Expression of intestinal MUC17 membrane-bound mucin in inflammatory and neoplastic diseases of the colon

Abstract

Aim: To determine the cellular location and expression of MUC17 mucin in specimens of normal, inflamed and neoplastic colon.

Methods: Immunohistochemical analysis of human surgical resection specimens (n=106) was performed with a specific antibody to the MUC17 apomucin protein. A semi-quantitative scoring system was used to measure MUC17 expression. In various colon cancer cell lines, the MUC17 expression was examined by immunoblot analysis and normal RT-PCR.

Results: MUC17 was highly expressed on the surface epithelium and crypts of colonic mucosa. In contrast, the expression of MUC17 was significantly decreased in colonic mucosa of chronic ulcerative colitis (p<0.0001) and ischaemic colitis (p=0.003). Similarly, MUC17 expression was decreased in hyperplastic polyps (p=0.0003), tubular and tubulovillous adenomas (p<0.0001) and colon cancers (p<0.0001). Furthermore, of eight different colon cancer cell lines, MUC17 expression was only detected in LS174T and LS180 cells.

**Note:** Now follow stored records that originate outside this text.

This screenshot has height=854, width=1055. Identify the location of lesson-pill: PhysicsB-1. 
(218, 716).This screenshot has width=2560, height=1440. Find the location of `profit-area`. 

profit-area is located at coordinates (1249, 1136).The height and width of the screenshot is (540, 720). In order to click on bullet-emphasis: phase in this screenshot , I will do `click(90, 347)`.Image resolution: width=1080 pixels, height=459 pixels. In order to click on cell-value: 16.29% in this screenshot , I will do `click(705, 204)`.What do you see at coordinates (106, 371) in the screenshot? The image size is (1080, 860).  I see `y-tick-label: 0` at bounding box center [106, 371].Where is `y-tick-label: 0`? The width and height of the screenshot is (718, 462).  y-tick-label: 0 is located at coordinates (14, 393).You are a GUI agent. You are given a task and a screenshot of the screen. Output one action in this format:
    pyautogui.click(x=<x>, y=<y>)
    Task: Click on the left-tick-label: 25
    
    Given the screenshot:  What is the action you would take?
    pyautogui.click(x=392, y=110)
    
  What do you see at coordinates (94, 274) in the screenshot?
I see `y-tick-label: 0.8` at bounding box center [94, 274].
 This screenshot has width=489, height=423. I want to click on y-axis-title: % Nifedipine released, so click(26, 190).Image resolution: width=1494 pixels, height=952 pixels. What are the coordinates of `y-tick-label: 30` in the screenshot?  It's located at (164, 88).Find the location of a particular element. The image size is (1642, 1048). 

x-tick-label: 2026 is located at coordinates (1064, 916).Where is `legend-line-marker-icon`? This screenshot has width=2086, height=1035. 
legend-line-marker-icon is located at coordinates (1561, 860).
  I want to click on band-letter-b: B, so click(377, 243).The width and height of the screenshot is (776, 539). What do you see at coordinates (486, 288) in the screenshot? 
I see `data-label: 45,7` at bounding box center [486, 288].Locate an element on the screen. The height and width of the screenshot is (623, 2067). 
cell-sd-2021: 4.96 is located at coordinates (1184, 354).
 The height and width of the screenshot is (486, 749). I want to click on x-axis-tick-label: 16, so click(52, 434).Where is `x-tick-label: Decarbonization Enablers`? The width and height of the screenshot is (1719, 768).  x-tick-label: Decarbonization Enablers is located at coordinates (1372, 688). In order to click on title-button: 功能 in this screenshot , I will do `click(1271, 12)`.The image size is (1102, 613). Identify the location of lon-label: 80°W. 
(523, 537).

Conclusion: Results indicate that the potential protective effects of this membrane-bound mucin are primarily or secondarily diminished in inflammatory and neoplastic conditions. Further research is needed to determine the specific role of MUC17 in the pathogenesis of these conditions.

Figure 1

The expression of MUC17 in normal and pathological colon tissues (ulcerative colitis, ischaemic colitis, hyperplastic polyp, tubular adenoma and colon cancer) by immunohistochemistry. The colon tissue sections were cut from the paraffin-embedded blocks and stained with anti-MUC17 polyclonal antibody. All sections were examined under a microscope and the immunoreactivity was judged by dark brown staining. Anti-MUC17 antibody showed very faint or no staining in different pathological slides. However, the normal colonic epithelial cells showed a strong staining (arrows). Bar=0.5 inches.

Figure 2

Subcellular localisation of MUC17 in normal and pathological colon tissues (tubular adenoma and colon cancer). Immunohistochemistry showed that in both normal and pathological colons, such as tubular adenoma and colon cancer (in which sporadic staining was found), MUC17 was mostly detected in apical columnar cells, and with a supranuclear pattern of staining (arrow).

Figure 3

(A) RT-PCR analysis of MUC17 expression in various colon cancer cell lines. Actin was used as an internal control. Except for LS174T and LS-180 cells, none of the colon cancer cells have a detectable expression of MUC17. (B) Protein lysates from all the colon cancer cell lines and the AsPC-1 pancreatic cancer cell line (as a positive control), were resolved on 2% agarose gel. The MUC17 protein was only detected in LS174T and LS-180 cells. β-actin was used as a loading control.

Figure 4

Schematic representations of different stages of colitis-associated colon cancer progression, and the status of MUC17 expression in those stages. Colon carcinogenesis mediated trough different colonic inflammatory conditions is a consequence of sequential molecular changes. Inflamed colonic mucosa harbours many altered cancer associated genetic/molecular changes even before any histological evidence of dysplasia or cancer is detected. Among those changes, alteration in the normal expression of mucin (mucin switching) may have functional significance in colitis-associated colon cancer progression. The present study showed that normal colonic MUC17 expression steadily goes down in inflammatory conditions. However, in further advanced stages of cancer progression, MUC17 expression does not differ significantly from inflammatory conditions.